··· Record list

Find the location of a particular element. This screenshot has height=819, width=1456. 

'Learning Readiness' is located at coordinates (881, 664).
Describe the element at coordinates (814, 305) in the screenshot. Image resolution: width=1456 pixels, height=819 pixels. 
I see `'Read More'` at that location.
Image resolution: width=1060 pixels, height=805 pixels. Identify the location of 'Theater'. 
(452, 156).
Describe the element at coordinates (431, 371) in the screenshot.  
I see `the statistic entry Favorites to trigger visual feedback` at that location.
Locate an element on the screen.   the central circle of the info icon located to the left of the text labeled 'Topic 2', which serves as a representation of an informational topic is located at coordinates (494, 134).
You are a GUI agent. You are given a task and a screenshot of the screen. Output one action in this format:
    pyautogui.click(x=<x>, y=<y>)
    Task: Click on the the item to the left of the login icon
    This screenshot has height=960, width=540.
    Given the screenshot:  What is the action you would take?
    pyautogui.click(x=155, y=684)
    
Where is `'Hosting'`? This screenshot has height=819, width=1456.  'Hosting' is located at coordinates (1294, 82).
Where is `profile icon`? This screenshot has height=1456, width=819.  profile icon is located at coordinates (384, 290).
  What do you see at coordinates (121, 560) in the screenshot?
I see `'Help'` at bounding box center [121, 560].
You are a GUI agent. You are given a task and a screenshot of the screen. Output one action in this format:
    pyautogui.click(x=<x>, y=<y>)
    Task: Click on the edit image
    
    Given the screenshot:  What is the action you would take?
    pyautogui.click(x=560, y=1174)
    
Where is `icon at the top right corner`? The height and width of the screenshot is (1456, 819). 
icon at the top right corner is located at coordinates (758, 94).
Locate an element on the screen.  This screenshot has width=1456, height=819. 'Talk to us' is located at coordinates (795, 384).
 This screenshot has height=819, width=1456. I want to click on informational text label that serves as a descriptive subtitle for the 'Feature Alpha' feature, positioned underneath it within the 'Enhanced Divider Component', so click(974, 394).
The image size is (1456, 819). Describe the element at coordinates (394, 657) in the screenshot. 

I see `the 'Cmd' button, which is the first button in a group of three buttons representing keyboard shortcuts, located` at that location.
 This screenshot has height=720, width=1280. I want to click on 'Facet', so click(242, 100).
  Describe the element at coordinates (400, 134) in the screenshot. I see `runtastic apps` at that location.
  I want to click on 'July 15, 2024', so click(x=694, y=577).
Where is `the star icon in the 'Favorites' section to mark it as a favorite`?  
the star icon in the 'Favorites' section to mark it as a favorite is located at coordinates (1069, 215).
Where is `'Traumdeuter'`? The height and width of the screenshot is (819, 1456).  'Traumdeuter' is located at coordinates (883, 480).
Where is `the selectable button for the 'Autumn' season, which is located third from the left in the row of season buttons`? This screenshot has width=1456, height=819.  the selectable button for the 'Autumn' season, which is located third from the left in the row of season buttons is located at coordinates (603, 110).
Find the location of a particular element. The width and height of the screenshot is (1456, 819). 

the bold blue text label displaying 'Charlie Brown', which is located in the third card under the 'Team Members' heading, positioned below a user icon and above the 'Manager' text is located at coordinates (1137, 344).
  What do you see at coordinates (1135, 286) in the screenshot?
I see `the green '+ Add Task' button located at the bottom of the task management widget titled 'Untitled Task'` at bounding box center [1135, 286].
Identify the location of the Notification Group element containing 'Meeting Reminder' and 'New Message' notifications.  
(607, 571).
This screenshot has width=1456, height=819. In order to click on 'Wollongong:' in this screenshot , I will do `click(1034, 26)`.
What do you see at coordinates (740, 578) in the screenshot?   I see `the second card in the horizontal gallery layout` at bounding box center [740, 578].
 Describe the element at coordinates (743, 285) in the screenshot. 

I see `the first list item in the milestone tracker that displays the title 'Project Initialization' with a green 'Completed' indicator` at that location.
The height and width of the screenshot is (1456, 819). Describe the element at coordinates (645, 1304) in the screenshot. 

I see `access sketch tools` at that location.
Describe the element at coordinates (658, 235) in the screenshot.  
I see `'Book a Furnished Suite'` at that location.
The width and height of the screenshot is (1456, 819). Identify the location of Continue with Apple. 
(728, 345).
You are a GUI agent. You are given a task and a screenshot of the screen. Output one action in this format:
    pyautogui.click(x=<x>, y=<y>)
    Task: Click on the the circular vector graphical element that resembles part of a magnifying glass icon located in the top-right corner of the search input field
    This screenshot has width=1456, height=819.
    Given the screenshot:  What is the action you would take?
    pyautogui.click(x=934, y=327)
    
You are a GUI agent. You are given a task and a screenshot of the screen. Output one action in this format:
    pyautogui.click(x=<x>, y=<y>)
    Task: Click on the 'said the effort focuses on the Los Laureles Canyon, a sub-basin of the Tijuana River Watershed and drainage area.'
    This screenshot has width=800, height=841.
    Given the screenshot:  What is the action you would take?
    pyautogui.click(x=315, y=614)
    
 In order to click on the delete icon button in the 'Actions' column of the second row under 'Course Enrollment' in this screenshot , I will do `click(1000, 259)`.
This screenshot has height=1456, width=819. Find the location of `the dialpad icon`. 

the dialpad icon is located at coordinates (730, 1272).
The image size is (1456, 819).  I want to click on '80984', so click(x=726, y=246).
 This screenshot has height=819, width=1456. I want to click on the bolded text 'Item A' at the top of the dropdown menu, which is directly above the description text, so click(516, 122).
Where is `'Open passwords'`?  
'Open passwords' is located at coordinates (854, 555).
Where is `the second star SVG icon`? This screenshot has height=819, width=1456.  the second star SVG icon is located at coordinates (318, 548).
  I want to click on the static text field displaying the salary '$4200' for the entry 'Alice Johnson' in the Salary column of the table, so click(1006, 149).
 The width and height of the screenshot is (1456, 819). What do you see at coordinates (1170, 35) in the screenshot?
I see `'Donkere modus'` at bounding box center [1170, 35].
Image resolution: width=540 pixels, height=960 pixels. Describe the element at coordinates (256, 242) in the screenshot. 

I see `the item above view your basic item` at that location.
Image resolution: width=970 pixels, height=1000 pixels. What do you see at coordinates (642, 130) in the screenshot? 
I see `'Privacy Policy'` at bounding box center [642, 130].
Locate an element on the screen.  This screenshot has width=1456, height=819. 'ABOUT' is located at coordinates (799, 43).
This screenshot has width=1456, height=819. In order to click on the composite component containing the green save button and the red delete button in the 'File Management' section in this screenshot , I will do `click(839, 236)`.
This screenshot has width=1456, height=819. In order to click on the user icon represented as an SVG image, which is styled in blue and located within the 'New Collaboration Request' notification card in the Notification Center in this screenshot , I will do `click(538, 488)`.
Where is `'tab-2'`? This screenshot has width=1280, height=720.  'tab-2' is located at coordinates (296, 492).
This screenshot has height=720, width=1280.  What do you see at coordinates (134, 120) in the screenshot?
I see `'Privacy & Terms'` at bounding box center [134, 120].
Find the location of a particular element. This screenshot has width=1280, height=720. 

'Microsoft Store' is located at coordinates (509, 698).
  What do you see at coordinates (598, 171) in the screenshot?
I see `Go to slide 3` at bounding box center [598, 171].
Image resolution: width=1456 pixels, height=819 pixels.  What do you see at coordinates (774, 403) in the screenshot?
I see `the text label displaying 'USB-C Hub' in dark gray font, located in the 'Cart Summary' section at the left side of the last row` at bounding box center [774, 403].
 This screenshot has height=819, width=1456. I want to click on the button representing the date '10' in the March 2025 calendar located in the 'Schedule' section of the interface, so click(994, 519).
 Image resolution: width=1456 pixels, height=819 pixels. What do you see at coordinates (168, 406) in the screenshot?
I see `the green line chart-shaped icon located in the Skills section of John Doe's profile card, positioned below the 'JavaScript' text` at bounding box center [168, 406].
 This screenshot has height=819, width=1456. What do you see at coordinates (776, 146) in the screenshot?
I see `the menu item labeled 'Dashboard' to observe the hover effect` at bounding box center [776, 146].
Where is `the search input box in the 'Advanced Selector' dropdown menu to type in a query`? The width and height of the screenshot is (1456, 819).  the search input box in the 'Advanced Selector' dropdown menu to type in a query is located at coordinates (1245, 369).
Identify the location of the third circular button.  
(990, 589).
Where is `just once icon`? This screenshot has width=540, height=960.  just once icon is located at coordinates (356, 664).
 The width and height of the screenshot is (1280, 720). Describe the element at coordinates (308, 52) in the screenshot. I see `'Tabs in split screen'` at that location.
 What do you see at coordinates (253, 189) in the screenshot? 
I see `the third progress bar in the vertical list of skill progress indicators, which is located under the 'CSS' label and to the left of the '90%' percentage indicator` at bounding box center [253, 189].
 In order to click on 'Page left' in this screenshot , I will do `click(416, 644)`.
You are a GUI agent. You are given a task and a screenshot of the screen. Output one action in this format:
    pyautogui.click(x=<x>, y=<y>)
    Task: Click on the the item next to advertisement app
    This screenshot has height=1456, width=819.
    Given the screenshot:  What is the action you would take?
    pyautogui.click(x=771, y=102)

······

Goal:
Write out the lines from the one containing "Find the location of a particular element. The" through the one containing "the bold blue", substituting "specific item" for "particular element" and leaving everything else as it is. Give only those lines.

Response:
Find the location of a specific item. The width and height of the screenshot is (1456, 819). 

the bold blue text label displaying 'Charlie Brown', which is located in the third card under the 'Team Members' heading, positioned below a user icon and above the 'Manager' text is located at coordinates (1137, 344).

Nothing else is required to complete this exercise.